What local artists inspire you?
BIG DIPPER. I work with him a lot, and I just love him — he’s taken on such an LA life. Jon Brion performs live in LA once a month. I love his works as a producer, songwriter, and composer. If you’re here and don’t go see him, you’re completely wasting your time. Kamasi Washington. I recently started listening to Moses Sumney and really love the work of his that I’ve heard. Does Kim Petras count as an LA artist? If so she’s so fun. Vulfpeck (are they LA?), Kendrick Lamar, Tyler the Creator — his Flower Boy album has a very LA sound to me.
I also really enjoy the work of artist Kii Arens. I love his kitschiness, his sense of humor, use of color, etc. The same with Katie Kimmel. I really like her ceramics — everything is so full of joy and personality. Bloom & Plume‘s flowers inspire me.
What excites you about the LA scene?
LA has all the scenes you could want. This city is so big and full of culture. There are so many people who are working their asses off; it’s hard not to be inspired out here.
LA is known as this haven for various industries. Why do you think this city inspires creativity?

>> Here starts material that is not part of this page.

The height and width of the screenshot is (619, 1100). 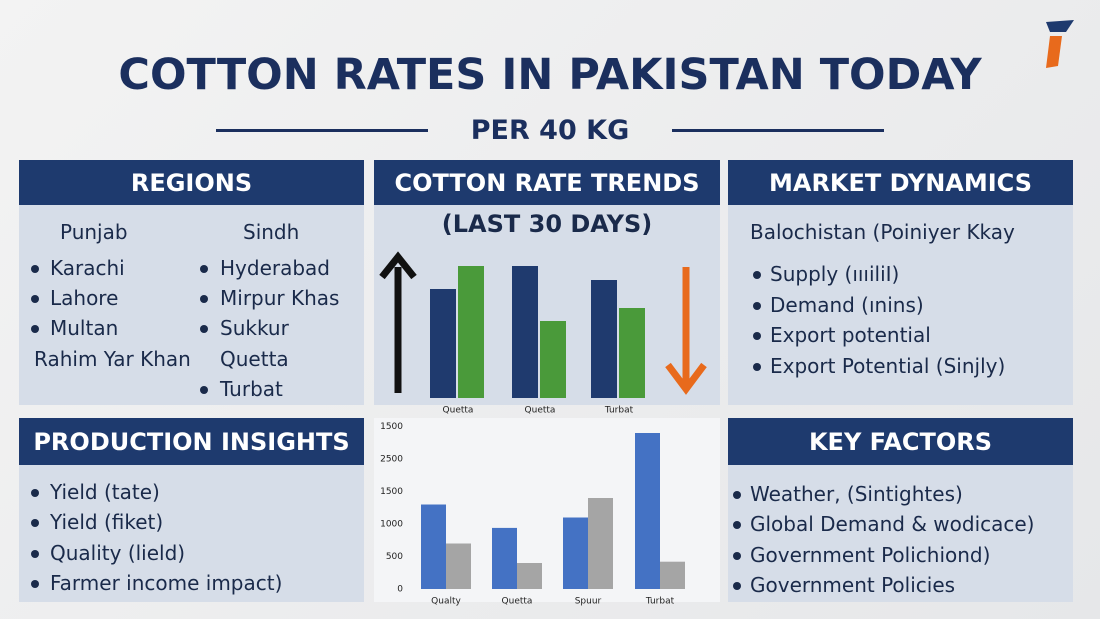 What do you see at coordinates (550, 75) in the screenshot?
I see `page-title: COTTON RATES IN PAKISTAN TODAY` at bounding box center [550, 75].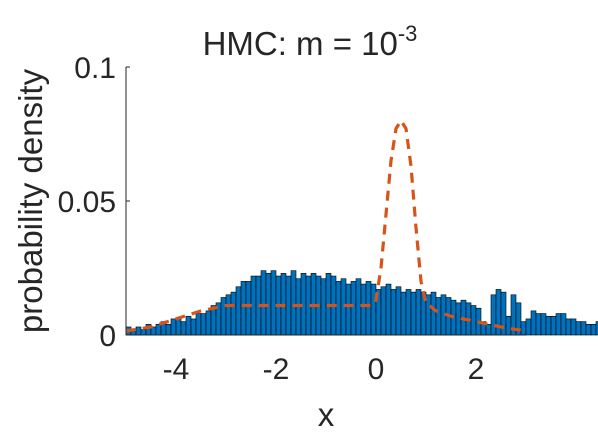 The height and width of the screenshot is (436, 598). I want to click on chart-title-main: HMC: m = 10, so click(300, 44).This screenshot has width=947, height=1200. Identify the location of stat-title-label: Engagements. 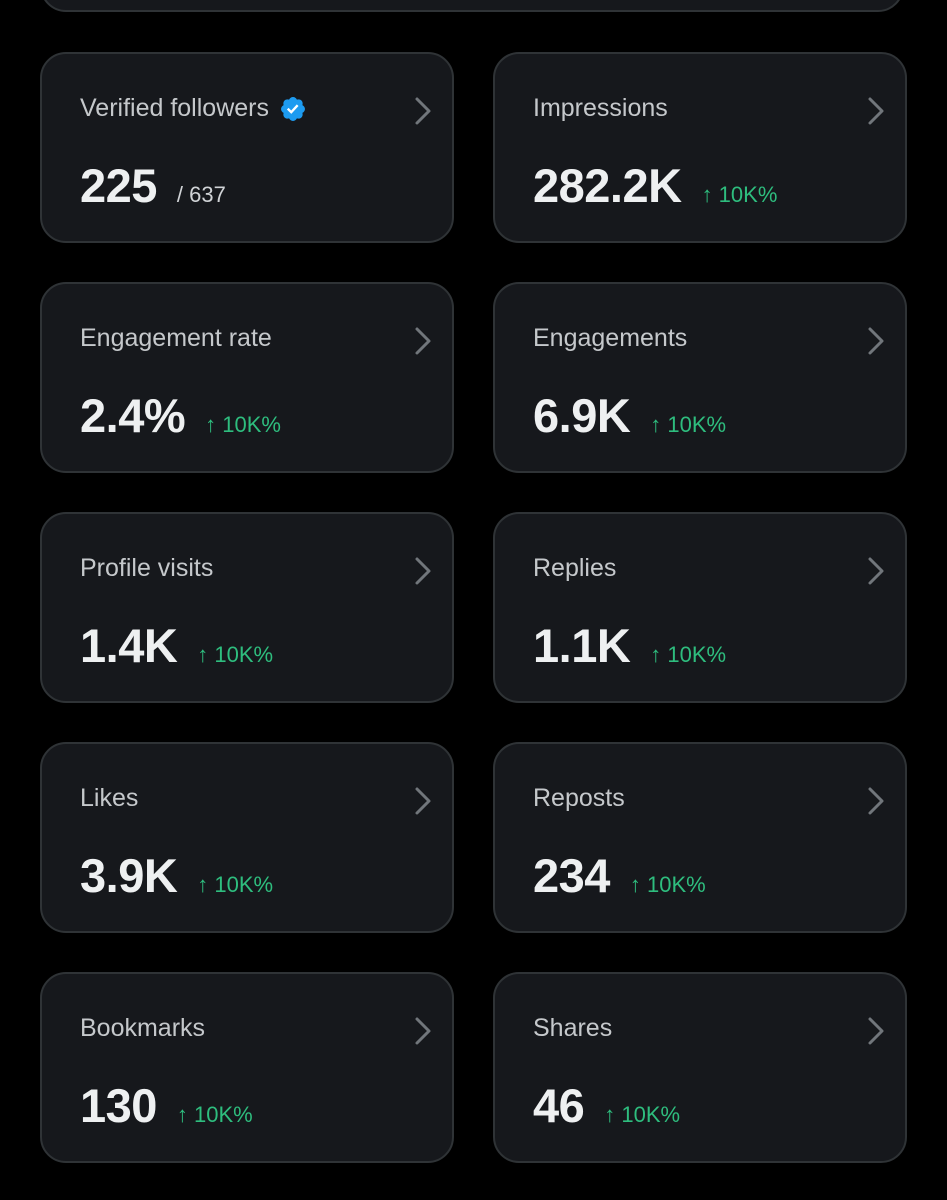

This city just manages to get stuff done. All the tools necessary to make a movie or an album or to set up your own studio are here. It’s not that they don’t exist in other cities, but the tools are more abundant here than in most places.
What’s one thing you wish people knew about the art scene in LA?
That it exists. I was cynical, like everyone else, about this city. That it’s shallow and doesn’t have a real art scene. That is totally wrong. There’s so much happening here it’s dizzying.
What are you playing on repeat right now?
Lately I’ve been playing a lot of Erykah Badu’s New Amerykah Part Two, Solange’s When I Get Home, Corinne Bailey Rae, and Frank Ocean. Charly Bliss is one of my favorite bands at the moment — their songwriting is amazing. I also just revisited Rufus Wainwright for the first time since college and have become re-obsessed.
It’s pretty early in 2019, but do you have a pick for album of the year?
Maybe Maggie Waters’ album. Or Solange’s. I’m terrible at deciding things like this.